SORU: Bu konferans süresince Washintgon'daki Türk heyetinin bazı üst düzey görüşmeler yaptıklarını izledim. Bu konudaki gelişmeler neler?

CEVAP: Türkiye uzun zamandır bu kadar üst düzeyde bir toplantıda temsil edilmemişti. Resmi toplantıların dışında iş adamlarının Konsey üyeleri senatörler, düşünce kulüpleri, medya, finansal kuruluşlar ile üst düzeyde temaslar kurdular. Görüşmeler sırasında Türkiye'nin kredi notundan, tekstil kotalarındaki sorunlarına, insan haklarına kadar pek çok şey konuşuldu.

SORU: Bu toplantılardan netice çıkacak mı. Siz hangi izlenimle dönüyorsunuz?

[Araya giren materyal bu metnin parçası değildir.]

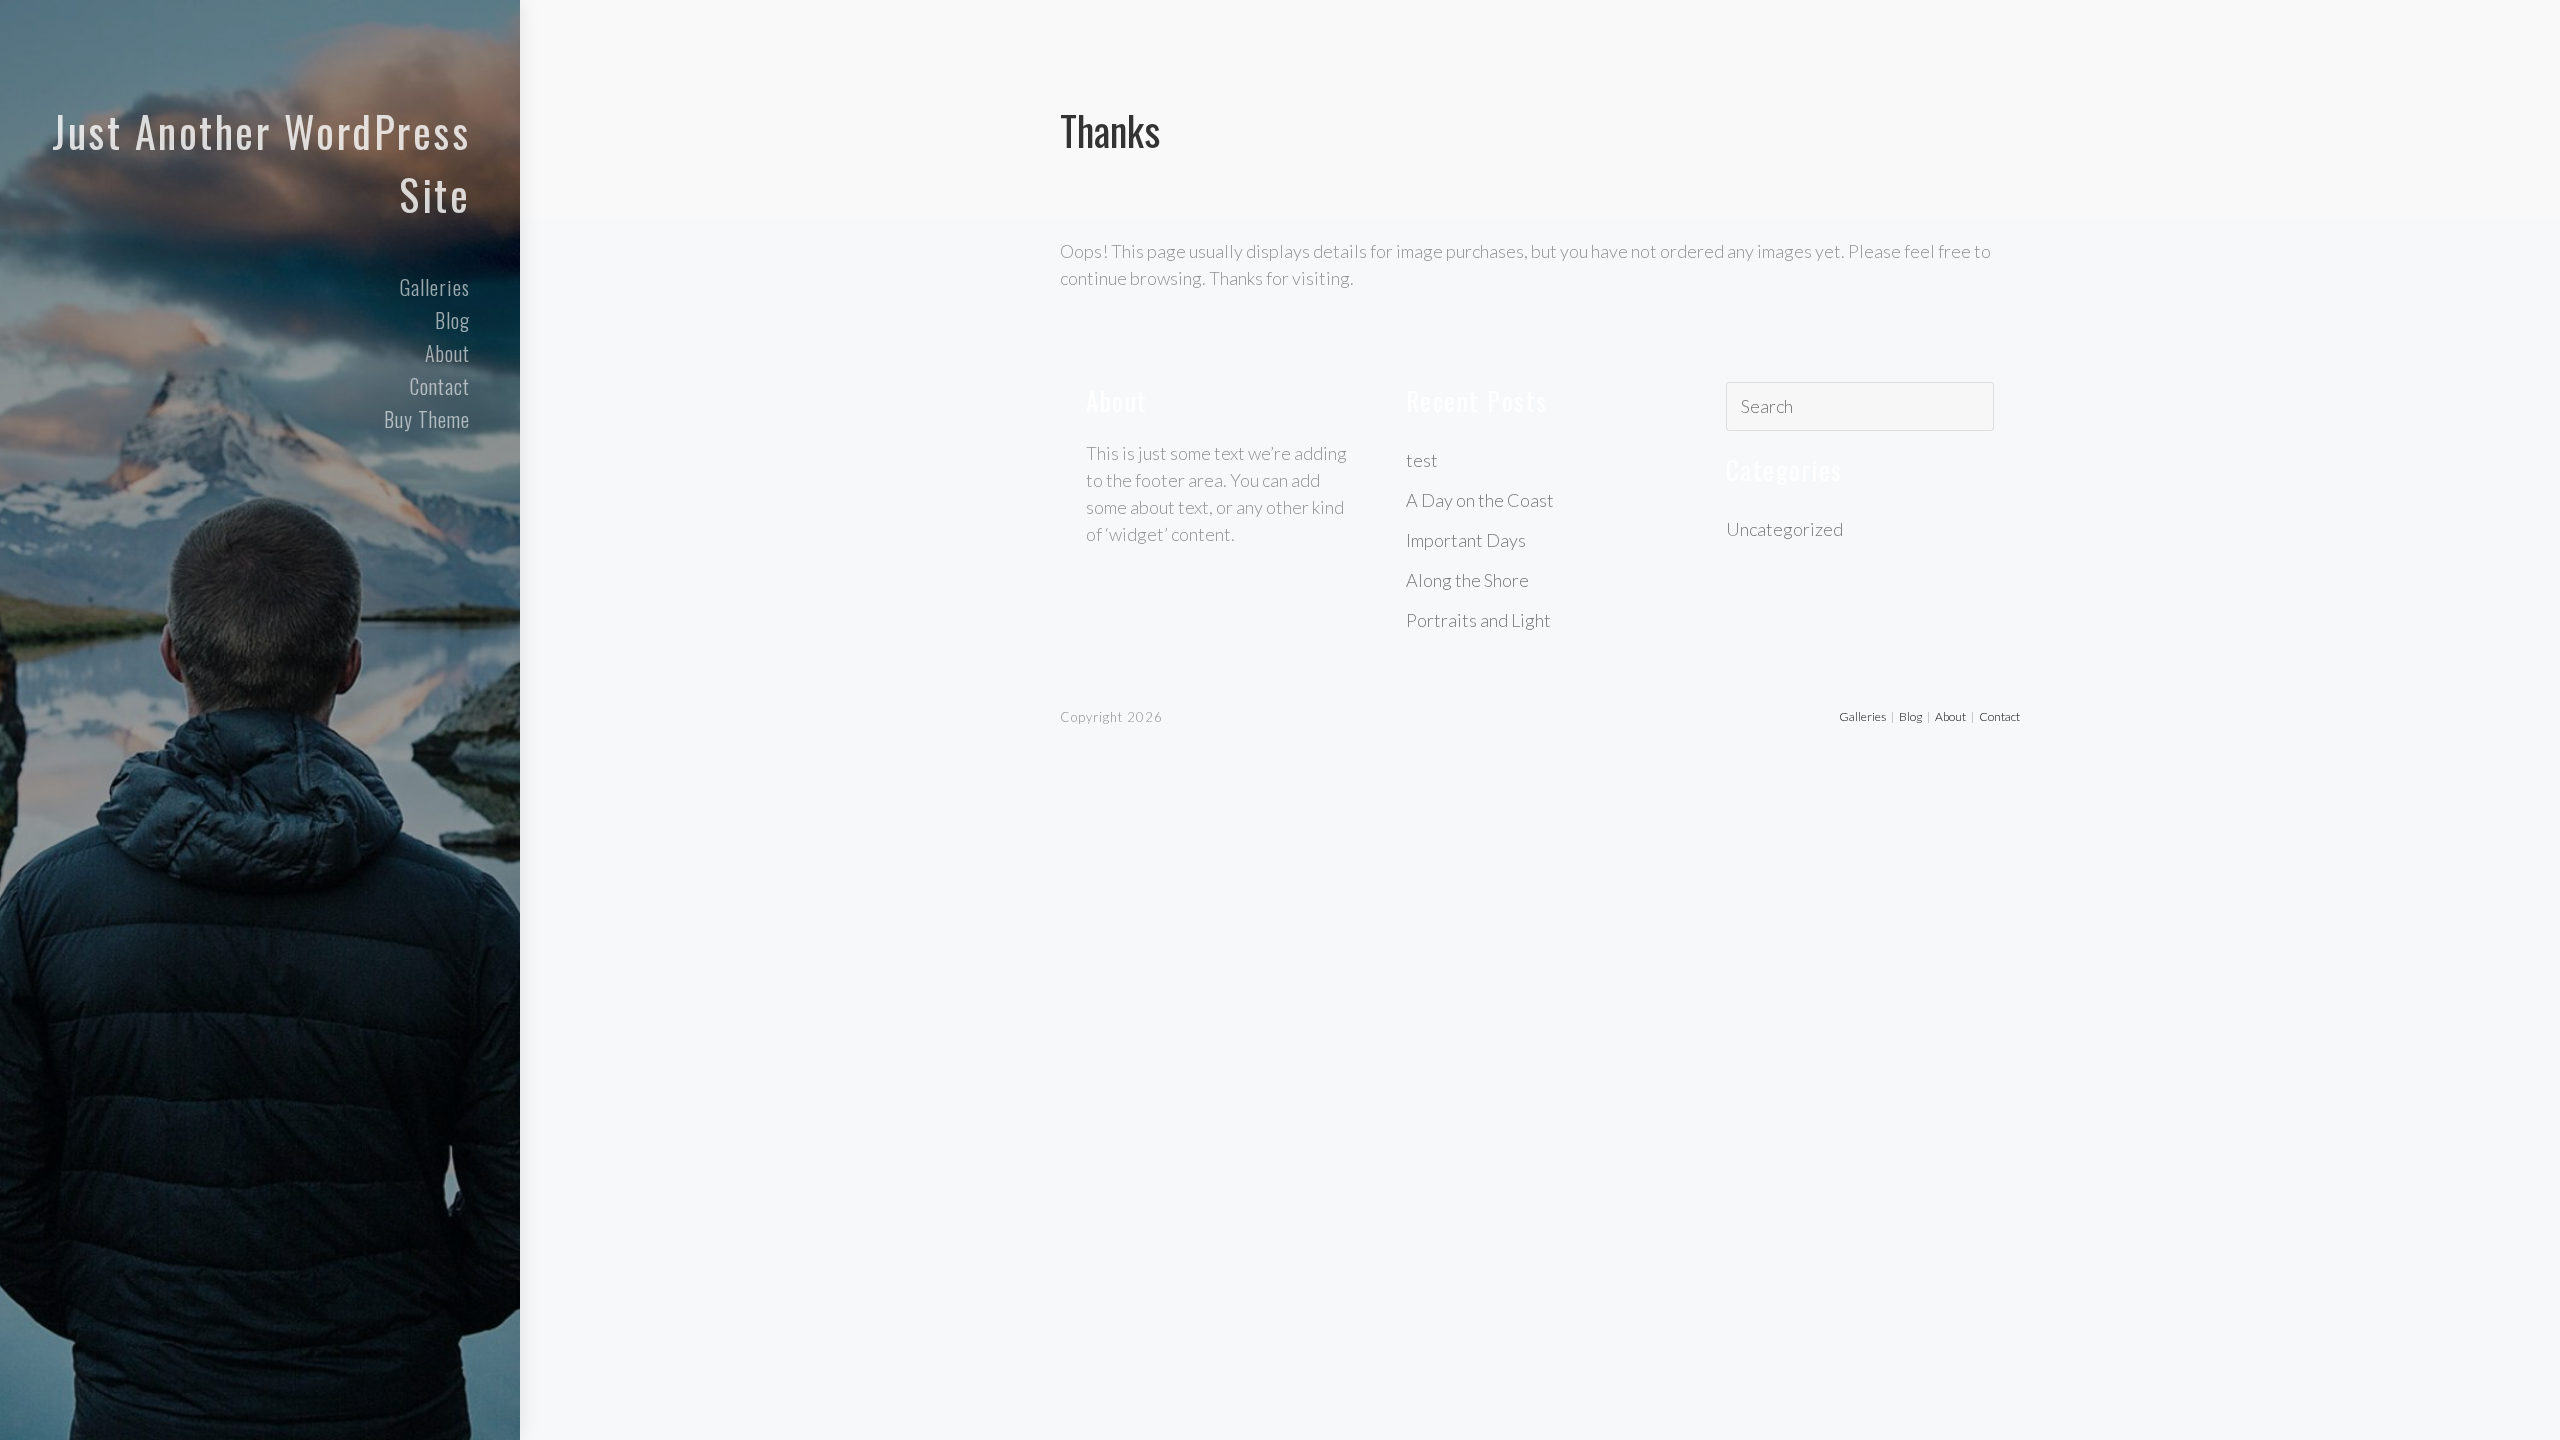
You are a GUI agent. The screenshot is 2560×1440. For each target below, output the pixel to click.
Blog (1910, 716)
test (1422, 460)
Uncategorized (1784, 529)
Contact (1999, 716)
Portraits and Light (1478, 620)
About (1950, 716)
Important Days (1466, 540)
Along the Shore (1467, 580)
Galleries (1862, 716)
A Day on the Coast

CEVAP: Türkiye'nin en büyük eksiği kendini satamaması. Türkiye'yi Yunan ve Ermeni lobisi karşısında ezik bırakmamak için insan hakları sorunları için bazı adımlar atıldı ve Türkiye'nin AB'ye girememesinin en önemli nedeninin insan hakları konusunda olduğu bilinmekte. Bu eksiğimizi gidereceğimizi kendilerine bildirdik. Kendilerine politik olarak Türkiye'nin stratejik rolünün, bölgedeki öneminin daha da artığını, Amerika için bizim halen hem ekonomik hem politik açıdan vazgeçilmez bir müttefik olduğumuzu, Balkanlar, Kafkaslar ve Orta Asya'da çok önemli rol oynadığımızı anlattık. Aynı zamanda Türkiye'nin Körfez savaşında Amerika'nın en yakın müttefiki olmasına rağmen ekonomik olarak kayba uğradığını ve hiç bir zamanda bu kaybın telafi edilmediğini, bu nedenlerden dolayı Türkiye'nin bu sefer Irak'taki gelişmelere daha ihtiyatla yaklaştıgını bildirdik.

NOTU HAK ETMİYORUZ

SORU: Başka mesajlar verdiniz mi?

CEVAP: Eximbank'ın ve Türkiye'nin kredi notu bugünkü gerçek durumunu yansıtmıyor. Türmenistan'dan daha aşağıda. Türkmenistan'a bizden daha iyi not veriyor. Bunun yeniden gözden geçilmesi gerektiğini söyledik. Türkiye'nin Avrupa Gümrük Birliği ile uyum içinde olmasına rağmen tekstil kotaları uygulandığını, Avrupa ülkeleri dışında bir tek bize bu uygulamaların yapıldığını da anlattık. Kotaların tekrar gözden geçirilmesi gerektiğini vurguladık. Yabancı sermayle yatırımlarında, özellikle de enerji sektöründe çifte vergilendirme sorununun aşılmasından sonra büyük bir artış gösterileceğine inanılıyor. Türkiye'nin şimdiye kadar bütün krizlere rağmen ekonomisi büyümekte ve dış finansmana bağlılığı da Uzakdoğu ülkeleri kadar çok değil. Yani Türkiye'nin geri ödeme sıkıntısı hiç olmamış. Buna rağmen kredi notu hâlâ düşük. Bir iki sene sonra bütün bu çalışmalarımızın meyvasını alacağımıza inanıyorum.